We can find the acceleration of the system of the cup and the book. Let $m_c$ be the mass of the cup. Let $m_b$ be the mass of the book.
$\sum F = (m_b+m_c)~a$
$m_c~g+m_b~g~sin(\theta)+m_b~g~cos(\theta)~\mu_k = (m_b+m_c)~a$
$a = \frac{m_c~g+m_b~g~sin(\theta)+m_b~g~cos(\theta)~\mu_k}{m_b+m_c}$
$a = \frac{(0.500~kg)(9.80~m/s^2)+(1.0~kg)(9.80~m/s^2)~sin(20^{\circ})+(1.0~kg)(9.80~m/s^2)~cos(20^{\circ})(0.20)}{1.0~kg+0.500~kg}$
$a = 6.73~m/s^2$
The acceleration of the book is $6.73~m/s^2$ directed down the slope.
We can find the distance $d$ that the book slides.
$d = \frac{v^2-v_0^2}{2a}$
$d = \frac{0-(3.0~m/s)^2}{(2)(-6.73~m/s^2)}$
$d = 0.67~m$
The book slides a distance of 0.67 meters.
(b) When the book comes to a stop, we can find the maximum possible force of static friction (directed up the slope) which can be exerted on the book.
$F_f = m_b~g~cos(\theta)~\mu_s$
$F_f = (1.0~kg)(9.80~m/s^2)~cos(20^{\circ})(0.50)$
$F_f = 4.6~N$
We can find the force on the book directed down the slope if the book is at rest.
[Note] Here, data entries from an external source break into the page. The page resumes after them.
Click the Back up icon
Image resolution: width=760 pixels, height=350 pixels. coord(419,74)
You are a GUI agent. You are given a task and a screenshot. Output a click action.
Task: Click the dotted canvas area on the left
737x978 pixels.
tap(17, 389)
Note that when the system is at rest, the tension in the string is equal to the cup's weight.
$F_{down} = m_b~g~sin(\theta)+T$
$F_{down} = m_b~g~sin(\theta)+m_c~g$
$F_{down} = (1.0~kg)(9.80~m/s^2)~sin(20^{\circ})+(0.500~kg)(9.80~m/s^2)$
$F_{down} = 8.3~N$
Since the force on the book which is directed down the slope is greater in magnitude than the maximum possible force of static friction directed up the slope, the book will slide back down the slope.